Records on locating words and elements
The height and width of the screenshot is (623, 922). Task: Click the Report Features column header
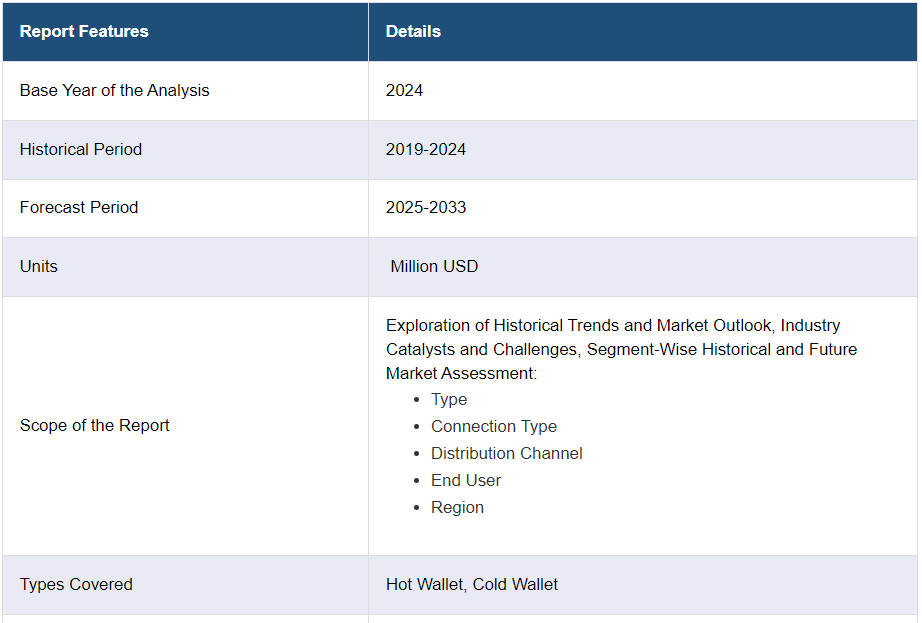[84, 31]
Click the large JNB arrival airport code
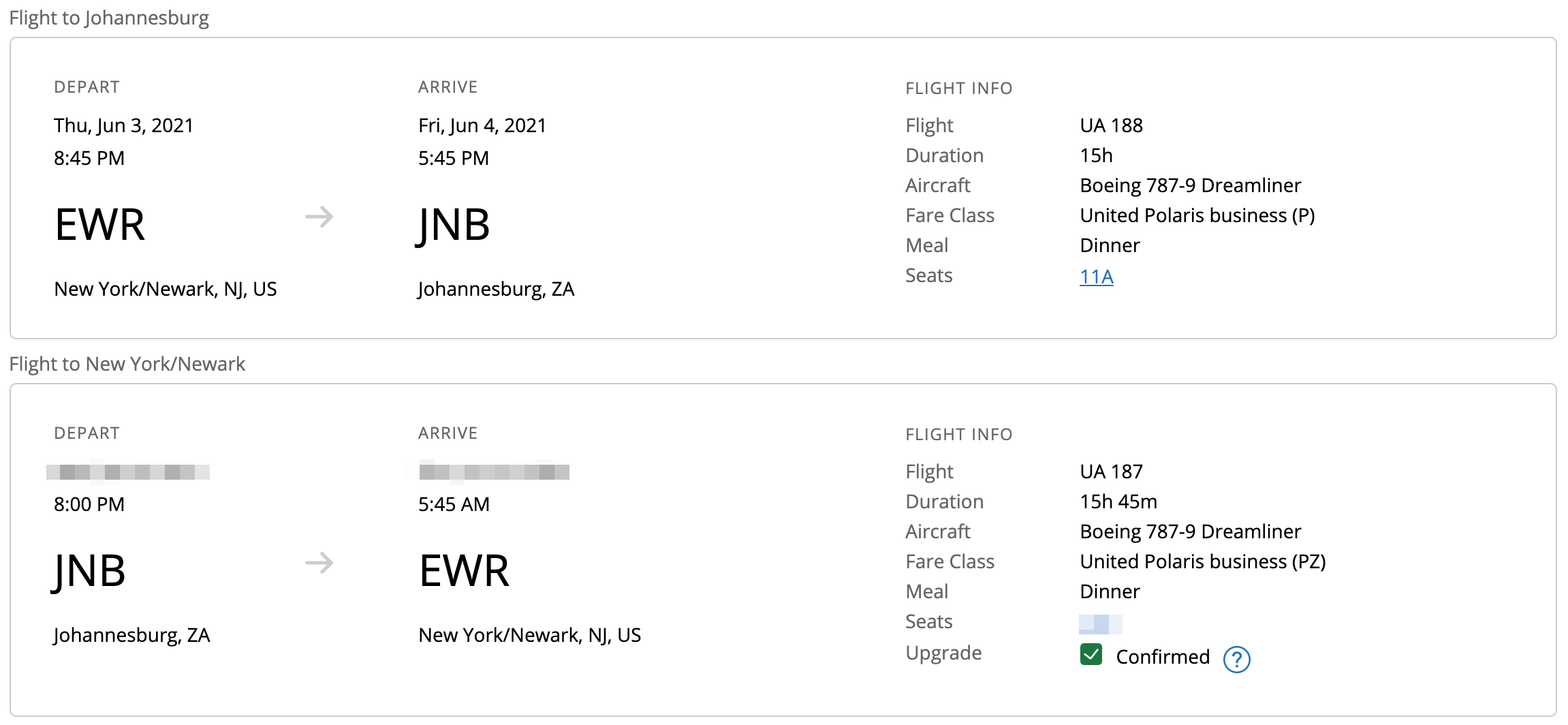Image resolution: width=1568 pixels, height=725 pixels. pos(454,225)
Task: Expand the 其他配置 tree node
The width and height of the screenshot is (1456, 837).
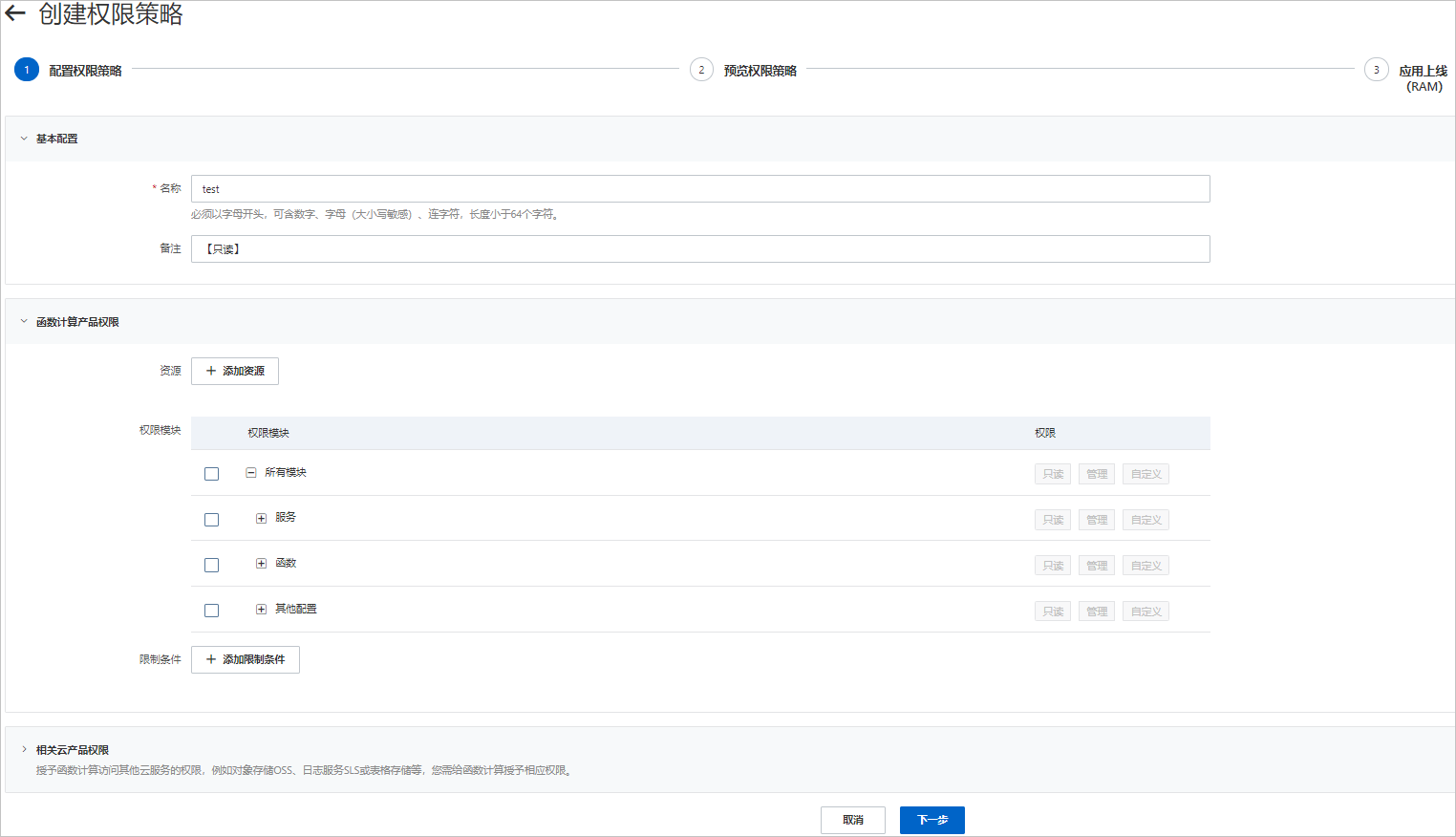Action: 262,609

- WORK TO COMPLETE
Give back every one of the records above word for word, omitting the pictures.

- ANSWER IN FULL
The height and width of the screenshot is (623, 922). Task: Click the Report Features column header
[84, 31]
Click the large JNB arrival airport code
Image resolution: width=1568 pixels, height=725 pixels. pos(454,225)
Task: Expand the 其他配置 tree node
The width and height of the screenshot is (1456, 837).
Action: 262,609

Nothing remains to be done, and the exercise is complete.